Despite his familiarity with the issues of aging, Fahey said he comes to the conversations about them as a priest, not an academic. "My education as a priest and my values, my sense of social justice, my understanding of suffering, many, many things that have a religious perspective influenced my coming to be a leader in the field of aging. It's not so much being a priest as being a Christian grounded in the philosophical, theological tradition of the church."
Fahey said his pastoral work and his experience with his own elderly parents have shaped his understanding. "It's not just an intellectual experience but an experience of the heart."
In demand as a speaker, Fahey recently posted a million miles on his frequent flier account. He has no interest in retirement, he said. "I'm a priest. I'm supposed to be a servant.

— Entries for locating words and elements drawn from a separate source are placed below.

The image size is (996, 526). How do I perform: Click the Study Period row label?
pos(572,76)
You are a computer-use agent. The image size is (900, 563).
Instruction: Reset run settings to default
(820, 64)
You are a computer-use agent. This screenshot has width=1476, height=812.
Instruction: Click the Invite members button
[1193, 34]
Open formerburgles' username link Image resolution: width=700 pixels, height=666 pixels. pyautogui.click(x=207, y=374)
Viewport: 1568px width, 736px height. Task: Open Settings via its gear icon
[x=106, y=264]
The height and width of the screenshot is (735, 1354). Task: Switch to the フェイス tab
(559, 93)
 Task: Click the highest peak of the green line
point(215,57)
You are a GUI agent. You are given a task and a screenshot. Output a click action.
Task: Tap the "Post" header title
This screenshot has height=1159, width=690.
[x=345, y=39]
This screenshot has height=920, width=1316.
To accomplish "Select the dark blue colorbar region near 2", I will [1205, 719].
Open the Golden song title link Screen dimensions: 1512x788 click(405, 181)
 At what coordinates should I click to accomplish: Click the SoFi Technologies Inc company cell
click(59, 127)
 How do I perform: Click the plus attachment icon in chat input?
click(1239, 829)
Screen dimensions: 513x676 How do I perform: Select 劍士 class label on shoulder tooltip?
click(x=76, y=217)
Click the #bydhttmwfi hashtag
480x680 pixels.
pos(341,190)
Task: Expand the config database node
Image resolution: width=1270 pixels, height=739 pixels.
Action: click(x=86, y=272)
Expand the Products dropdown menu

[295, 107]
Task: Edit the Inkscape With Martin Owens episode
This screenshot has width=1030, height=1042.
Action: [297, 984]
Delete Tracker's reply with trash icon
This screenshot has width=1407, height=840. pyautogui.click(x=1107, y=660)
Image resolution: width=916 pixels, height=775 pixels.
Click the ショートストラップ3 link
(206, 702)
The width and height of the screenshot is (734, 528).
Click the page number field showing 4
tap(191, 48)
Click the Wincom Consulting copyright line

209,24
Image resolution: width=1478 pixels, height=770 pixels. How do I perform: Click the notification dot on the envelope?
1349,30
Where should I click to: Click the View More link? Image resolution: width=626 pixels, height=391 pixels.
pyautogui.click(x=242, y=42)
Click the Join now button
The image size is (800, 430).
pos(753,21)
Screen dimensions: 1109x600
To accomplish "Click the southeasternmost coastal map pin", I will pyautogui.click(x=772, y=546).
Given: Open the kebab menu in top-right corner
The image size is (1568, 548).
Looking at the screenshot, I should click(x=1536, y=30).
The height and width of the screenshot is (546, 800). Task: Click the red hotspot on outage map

I want to be a servant as long as I can be a servant."
A sense of service is what he would wish for all of the elderly — that they be civically engaged, builders of their neighborhoods, clubs and communities, concerned caretakers to one another. "Increasingly, we have to become more dependent on informal, personal supports because the public supports are likely not to keep pace with the growth in need," he said.
Retirement is an opportunity that can be squandered very easily, he added. "If you don't stay engaged, you're likely to disintegrate emotionally, spiritually, intellectually. When you get to be old, you have to continue to be creative."